Pixel coordinate grounding data:
[Start of section]

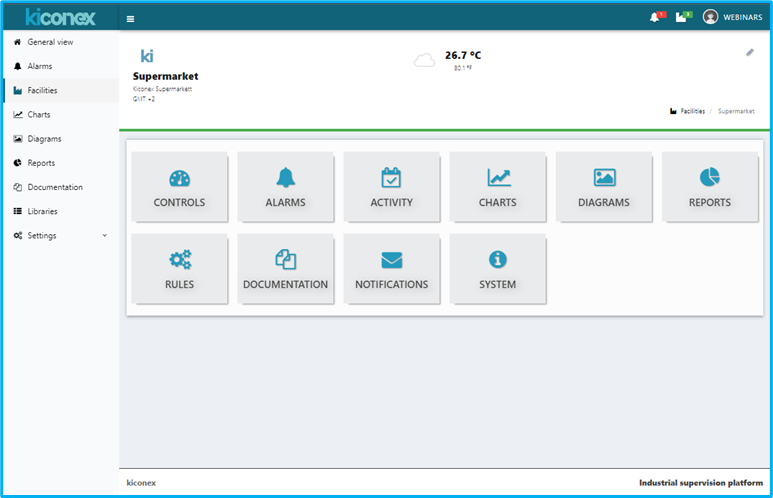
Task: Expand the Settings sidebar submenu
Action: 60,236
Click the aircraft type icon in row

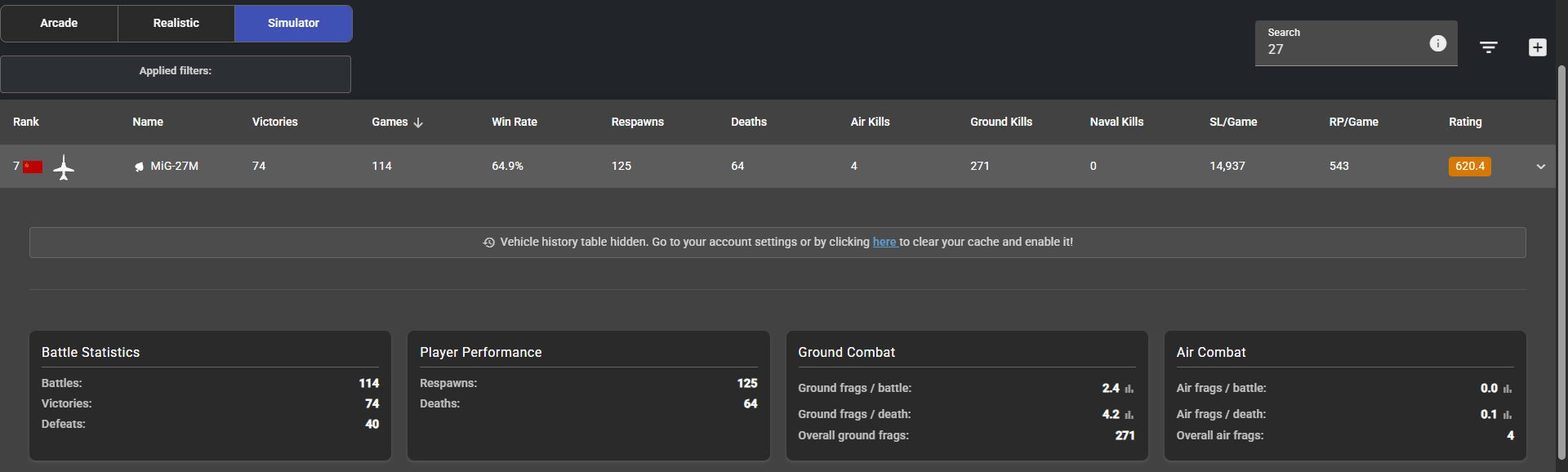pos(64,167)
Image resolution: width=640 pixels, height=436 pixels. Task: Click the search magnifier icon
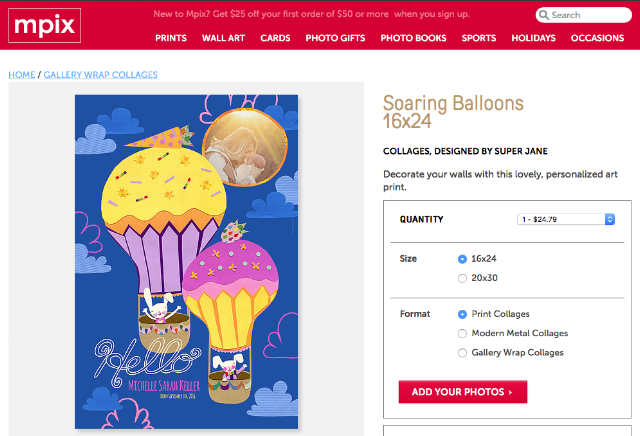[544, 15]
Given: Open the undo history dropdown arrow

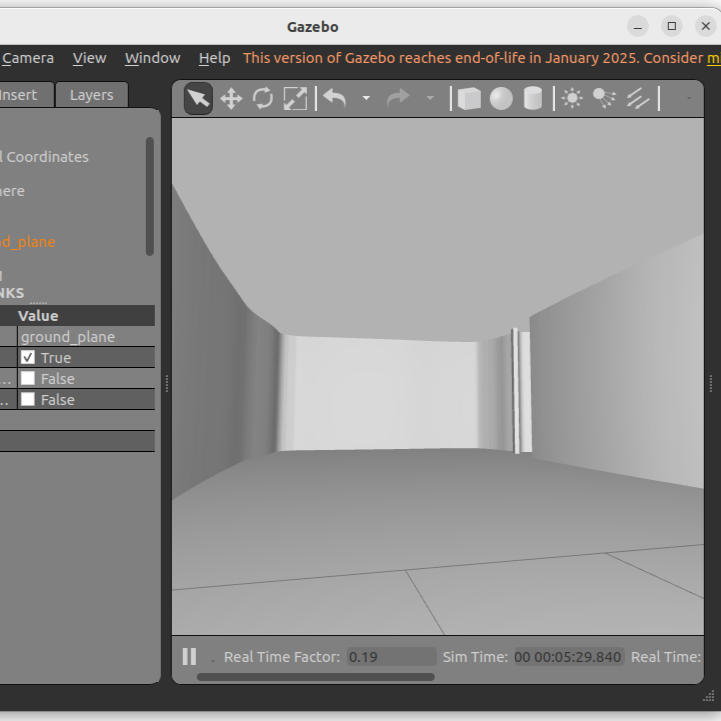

[End of section]

== WORK INSTRUCTION ==
Please reproduce, word for word, only the lines from the line that holds "Image resolution: width=640" through the final line of the entries above, omitting any pictures.

== ANSWER SECTION ==
Image resolution: width=640 pixels, height=436 pixels. Task: Click the search magnifier icon
[544, 15]
Given: Open the undo history dropdown arrow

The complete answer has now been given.